Doug, my "system" is just a 5' tube with a red fitting on the keg end a small dispensing valve on the other. I feel naïve not knowing a lot of the things that have been mentioned here, but you live and you learn. Thanks for the info on the temperature of the hose. I had no idea!
 
Doug, my "system" is just a 5' tube with a red fitting on the keg end a small dispensing valve on the other. I feel naïve not knowing a lot of the things that have been mentioned here, but you live and you learn. Thanks for the info on the temperature of the hose. I had no idea!

With a picnic tap system like you have, there a couple of things you can try:
  1. Keep the tap and hose in the cooler with the keg (if you don't already)

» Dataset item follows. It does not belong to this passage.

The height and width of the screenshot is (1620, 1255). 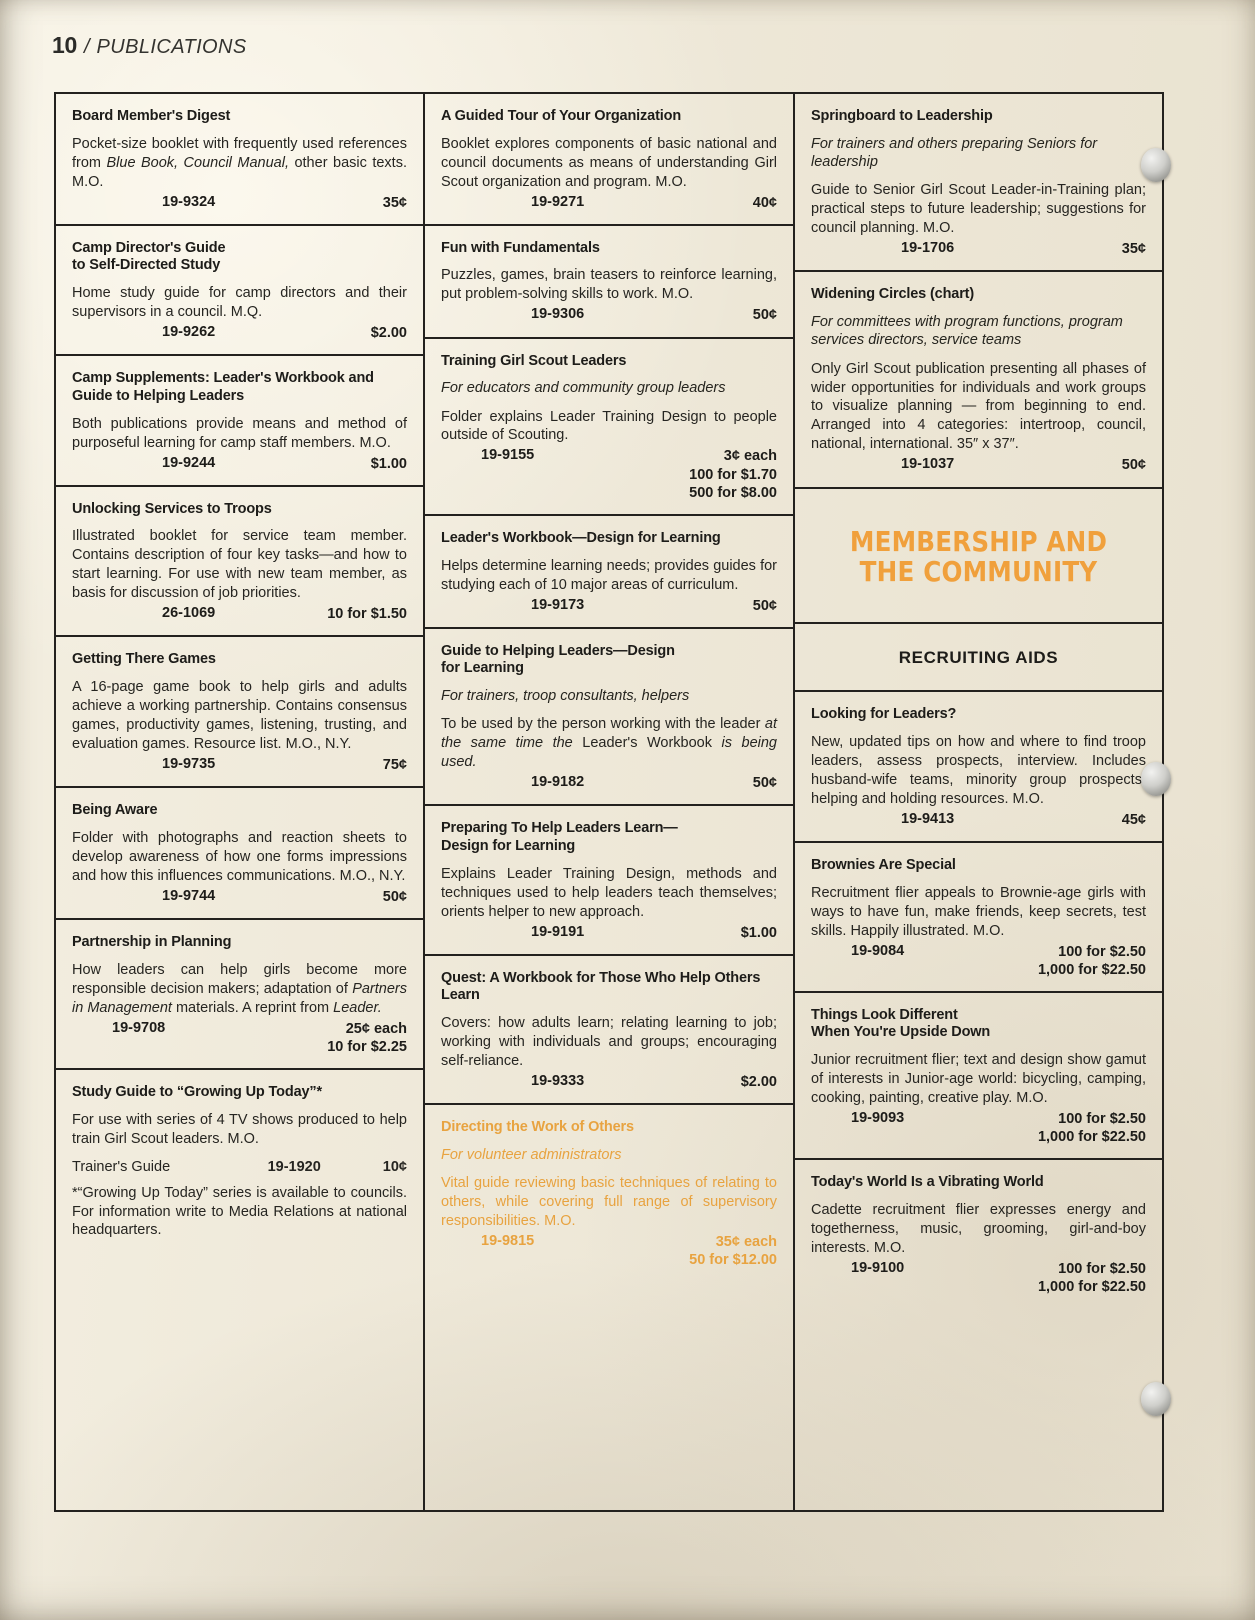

  2. Probably more useful: drop the keg pressure prior to serving to somewhere between 5 & 8 lbs. You'll need to experiment to find out what gives you the best pours. When you're done serving for the evening, increase the pressure back to where it was to avoid losing carbonation.

Brew on :mug:
 
Might want to try to back the pressure down to 8 or 9 PSI first. At 35 degrees this will get you close to typical carbonation levels AND help the beer serve better on your shortish line. If that doesn't work, look into longer 3/16" line.